Ces deux passagers, naviguant à travers ce déluge, étaient habillés de simples anoraks, que l'on devinait jaunes, bien que la nuit assombrissait fortement le vêtement. Ils ramaient difficilement, bravant l'autorité du courant impétueux et capricieux.
Nos deux navigateurs semblaient perdus en tout point, d'autant plus qu'aucune côte n'était visible au-delà de cet orage. Les vagues se levèrent bien au-dessus d'eux, menaçant à chaque instant de les engloutir.
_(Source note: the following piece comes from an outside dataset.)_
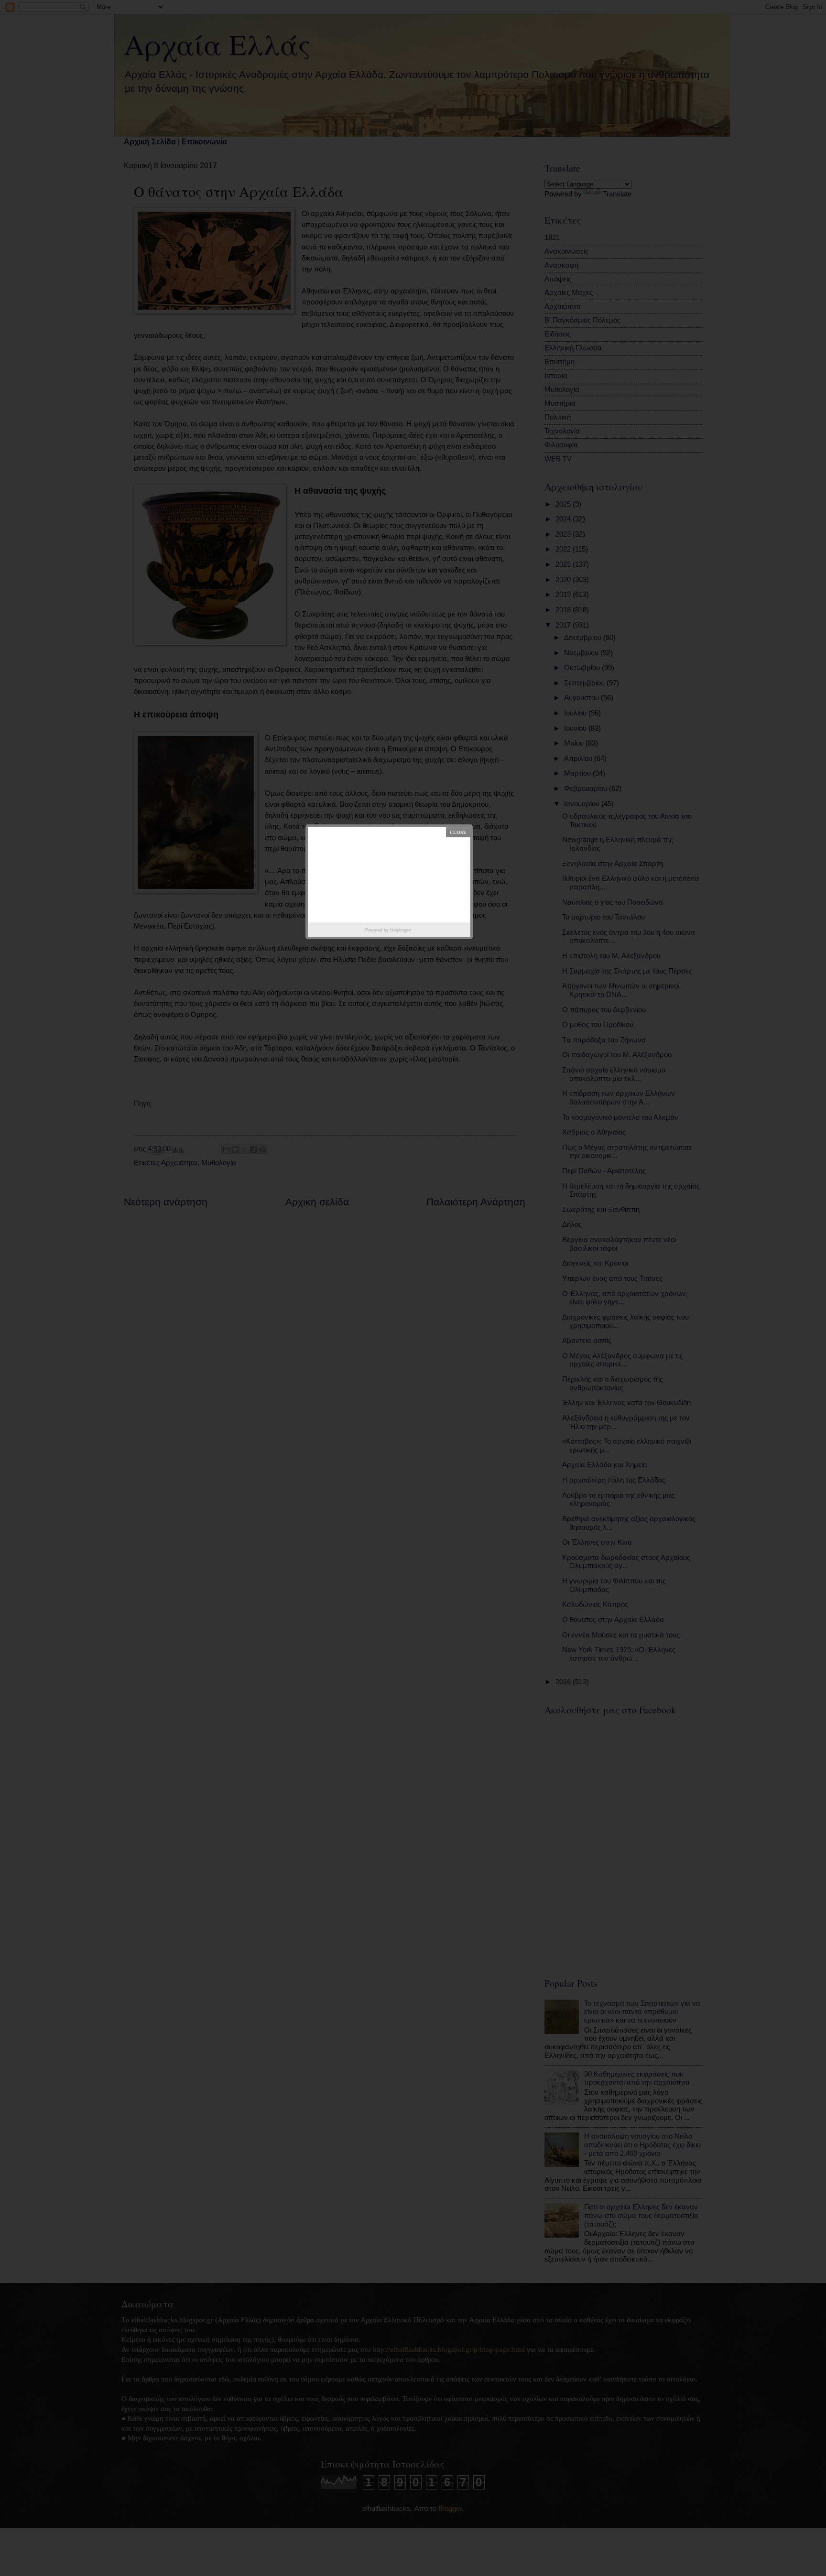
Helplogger (400, 930)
La mort les guettait depuis qu'ils avaient quitté le navire.
Le capitaine, couard de son état, avait refusé de les emmener plus loin, car il avait pressenti ce vent furieux de par son expérience dans le milieu. Sa réaction n'avait toutefois rien d'étrange.
En effet, c'était à se demander comment le bateau n'avait pas coulé dès les premiers nœuds, tant le vent avait œuvré à les déstabiliser et la mer à les faire se retourner.
Toutefois nos deux voyageurs n'avaient pas l'intention d'abandonner leur mission. Ils avaient engagé, pour une coquette somme, ce jeune capitaine à la réputation exagérée, afin de rejoindre l'autre côté de la mer.
Il était désormais trop tard pour faire demi-tour.
Alors, l'homme leur permit avec ironie de continuer leur chemin en barque si tel était leur souhait, et ainsi de défier les éléments.
Il ne se doutait pas qu'il serait pris au mot.
Ces deux jeunes gens partirent avec la seule embarcation du rafiot, celle-ci ne possédant que deux paires de rames pour avancer dans l'immense étendue aquatique. Et c'est avec acharnement qu'ils se retrouvèrent emportés au cœur de la tempête. Ils étaient conscients que leur vie ne tenait qu'au bon vouloir de la mer, à sa volonté de les laisser exister. Et cette dernière semblait se jouer d'eux en leur compliquant la tâche. Cependant, ils ne comptaient pas s'arrêter au moindre obstacle en travers de leur route.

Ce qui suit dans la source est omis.